🤖 AI Summary
This study investigates how avatars’ head movements affect listeners’ communicative behavior, sense of presence, and dialogue success in triadic conversational virtual reality (VR) settings. To address this, we developed a low-latency audiovisual and head-motion synchronization system integrating physical-sensor-based motion capture with real-time avatar rendering. For the first time, we systematically compared three conditions in naturalistic three-party conversations: (1) real-time head-motion mapping, (2) speech-triggered head animation, and (3) static avatars.
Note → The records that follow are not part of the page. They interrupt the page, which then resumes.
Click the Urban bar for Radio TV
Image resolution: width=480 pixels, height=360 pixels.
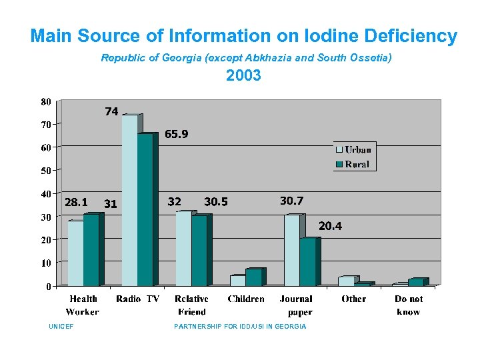(x=129, y=201)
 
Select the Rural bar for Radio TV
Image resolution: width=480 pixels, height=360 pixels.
(x=145, y=210)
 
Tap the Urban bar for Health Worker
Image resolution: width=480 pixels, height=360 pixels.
(x=75, y=253)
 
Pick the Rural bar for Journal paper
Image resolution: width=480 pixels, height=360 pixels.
(x=307, y=262)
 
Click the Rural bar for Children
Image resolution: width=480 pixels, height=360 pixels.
(x=253, y=277)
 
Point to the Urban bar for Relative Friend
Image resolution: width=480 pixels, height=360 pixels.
(x=183, y=249)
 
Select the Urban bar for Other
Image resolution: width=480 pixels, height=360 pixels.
(x=346, y=281)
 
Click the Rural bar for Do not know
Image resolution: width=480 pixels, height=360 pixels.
(x=416, y=283)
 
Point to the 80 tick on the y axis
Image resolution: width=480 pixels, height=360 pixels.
(x=46, y=102)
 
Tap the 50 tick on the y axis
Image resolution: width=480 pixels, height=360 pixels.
(x=46, y=171)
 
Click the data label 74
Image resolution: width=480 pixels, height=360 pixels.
(x=111, y=111)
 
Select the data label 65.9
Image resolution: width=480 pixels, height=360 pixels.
(x=177, y=134)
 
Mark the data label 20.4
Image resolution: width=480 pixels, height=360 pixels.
(x=330, y=227)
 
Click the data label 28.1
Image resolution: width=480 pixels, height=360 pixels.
(x=75, y=202)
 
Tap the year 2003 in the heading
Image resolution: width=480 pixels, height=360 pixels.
(x=243, y=76)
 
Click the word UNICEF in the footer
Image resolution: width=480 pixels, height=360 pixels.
(x=61, y=327)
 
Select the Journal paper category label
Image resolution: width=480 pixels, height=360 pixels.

Results demonstrate that real-time head-motion mapping significantly enhances speech rhythm coordination, head orientation diversity, subjective presence, and dialogue success rate—most notably improving perceived “conversational helpfulness.” These findings empirically validate the critical role of high-fidelity head-motion feedback in enabling natural multiparty interaction in VR. The work provides both empirical evidence and a technical framework for designing expressive, behaviorally grounded avatar animations in social VR systems.
📝 Abstract
Interactive communication in virtual reality can be used in experimental paradigms to increase the ecological validity of hearing device evaluations. This requires the virtual environment to elicit natural communication behaviour in listeners. This study evaluates the effect of virtual animated characters' head movements on participants' communication behaviour and experience. Triadic conversations were conducted between a test participant and two confederates. To facilitate the manipulation of head movements, the conversation was conducted in telepresence using a system that transmitted audio, head movement data and video with low delay. The confederates were represented by virtual animated characters (avatars) with different levels of animation: Static heads, automated head movement animations based on speech level onsets, and animated head movements based on the transmitted head movements of the interlocutors. A condition was also included in which the videos of the interlocutors' heads were embedded in the visual scene. The results show significant effects of animation level on the participants' speech and head movement behaviour as recorded by physical sensors, as well as on the subjective sense of presence and the success of the conversation. The largest effects were found for the range of head orientation during speech and the perceived realism of avatars. Participants reported that they were spoken to in a more helpful way when the avatars showed head movements transmitted from the interlocutors than when the avatars' heads were static. We therefore conclude that the representation of interlocutors must include sufficiently realistic head movements in order to elicit natural communication behaviour.